Sport Business and Nigeria
“Sports is business” is almost a cliché in the Nigerian football sphere but the actual practice of this statement is relatively a herculean task in a country blessed with brains and brawns.
Recently, the Minister of Youth and Sports, Honourable Sunday Dare, initiated a move to transform the classification of sports in the country from mere recreation to a profitable economic activity in Nigeria.
This has triggered mixed reactions from the populace. Some praise the move while others are questioning what delayed the move to embrace the reality that has engulfed the global sports industry. Nevertheless, the supposed giant of Africa has presumably woken from her slumber and sports could lead the way in a country failing on many fronts.
Experts claim that the sports industry could provide about 1 million jobs in Nigeria and contribute nearly 4% of the country’s GDP. These are enticing figures, but they do not overshadow the current challenges bedeviling the sector, part of which is the branding of teams and athletes.
Sports branding is simply the representation and communication of the ideology of a team or athlete. This helps the sports subject build trust with fans and possibly attract commercial deals usually with respect to performance and reach.
Integral is the leading African sport management company with headquarters in Nigeria. The company recently announced a partnership with one of the most prominent global football agencies, Family and Football, the agency company that manages Arsenal midfielder and 2014 FIFA World Cup winner, Mesut Ozil.
Such a partnership is a rare occurrence in the Nigerian sports business sphere. Head Talent Management at Integral, Murtala Lanval, highlighted the challenges affecting branding of sports subjects in Nigeria and the possible solutions.
“Our system does not absorb the branding of local talents and you can understand why. We don’t have local competitions. You have a joke of a football league.
Which company in its right minds commits to sponsoring a league where there are no calendar dates that are refined, there is no broadcast of the games, there is no discipline from stakeholders, where you find owners of the club getting on the field and committing certain atrocities. It is all broken! So a system that is broken is not one that will attract commercial interests,” he said.
However, Lanval suggested incorporating technocrats into the foundational planning of any structure in the sports industry. He hints this as means of attaining lasting solutions that will enhance the process of branding which extensively develops the business arm of the industry.
“We need to start having competitions that are value-driven. They must be committed to giving value to consumers and businesses, such that businesses see those values and they are attracted,” said Lanval.
“It is time administrators treat sports as a business. That means they need to bring in businessmen to come and put it together. They need to call business people to a round table and explain what is their goal.
Call the broadcasters, call potential sponsors, call the media, call everybody at different sessions, and ask them how to achieve these goals. But the mistake we always make is that the administrators think they are the experts. Even FIFA or UEFA don’t think they are the experts. They give other companies the right to media, sponsorship rights, event management rights, logistics rights, etc. You cannot succeed in this industry without collaboration with experts from other concerned sectors,” he concluded.

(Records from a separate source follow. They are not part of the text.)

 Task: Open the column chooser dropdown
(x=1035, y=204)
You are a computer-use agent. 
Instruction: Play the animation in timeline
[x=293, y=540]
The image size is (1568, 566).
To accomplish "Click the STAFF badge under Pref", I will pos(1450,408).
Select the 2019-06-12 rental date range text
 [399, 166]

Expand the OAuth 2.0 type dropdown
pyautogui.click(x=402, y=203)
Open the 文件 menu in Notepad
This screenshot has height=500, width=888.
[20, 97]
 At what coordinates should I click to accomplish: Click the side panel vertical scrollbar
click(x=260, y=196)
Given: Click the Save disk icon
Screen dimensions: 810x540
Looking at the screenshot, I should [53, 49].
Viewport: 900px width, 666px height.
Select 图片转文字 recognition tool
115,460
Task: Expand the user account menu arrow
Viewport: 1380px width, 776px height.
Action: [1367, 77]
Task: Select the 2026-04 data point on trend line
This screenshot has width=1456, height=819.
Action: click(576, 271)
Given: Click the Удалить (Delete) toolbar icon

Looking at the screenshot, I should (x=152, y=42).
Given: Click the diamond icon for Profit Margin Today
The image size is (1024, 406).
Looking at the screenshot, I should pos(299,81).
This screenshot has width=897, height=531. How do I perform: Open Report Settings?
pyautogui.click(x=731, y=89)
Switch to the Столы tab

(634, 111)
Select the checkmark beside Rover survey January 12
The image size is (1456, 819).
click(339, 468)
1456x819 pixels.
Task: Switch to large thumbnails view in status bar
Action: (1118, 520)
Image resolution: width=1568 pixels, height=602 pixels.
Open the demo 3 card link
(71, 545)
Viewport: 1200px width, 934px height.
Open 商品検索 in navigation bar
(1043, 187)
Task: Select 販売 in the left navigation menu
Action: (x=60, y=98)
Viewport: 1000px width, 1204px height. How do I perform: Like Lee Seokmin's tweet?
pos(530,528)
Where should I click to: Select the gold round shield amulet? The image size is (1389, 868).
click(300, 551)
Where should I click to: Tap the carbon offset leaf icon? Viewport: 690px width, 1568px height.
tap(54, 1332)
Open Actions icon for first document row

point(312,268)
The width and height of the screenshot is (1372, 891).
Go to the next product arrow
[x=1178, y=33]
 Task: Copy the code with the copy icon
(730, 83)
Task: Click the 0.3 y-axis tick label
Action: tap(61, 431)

It is obvious that Nigeria will not need a foreigner to make things work aright in the country. The required step is to play by the globally-practiced rulebook that ensures an attractive and enabling room is created for business entities.
The Minister of Youths and Sports Development has triggered a move that counts ultimately define his tenure. I hope he succeeds at it. I hope Abu Azeez would be able to successfully build an easily recognizable brand for himself.
I hope Enyimba Football Club would eventually go the capitalist way and take advantage of their large fan base. I hope Odion Ighalo and Mikel Obi feel the urge to retire in a Nigerian club.
I hope athletes such as Ese Brume and Divine Oduduru would not have to leave the shores of Nigeria before enhancing their chances at the world stage. Ultimately, I hope “sports is business” translates from cliché to reality in Nigeria.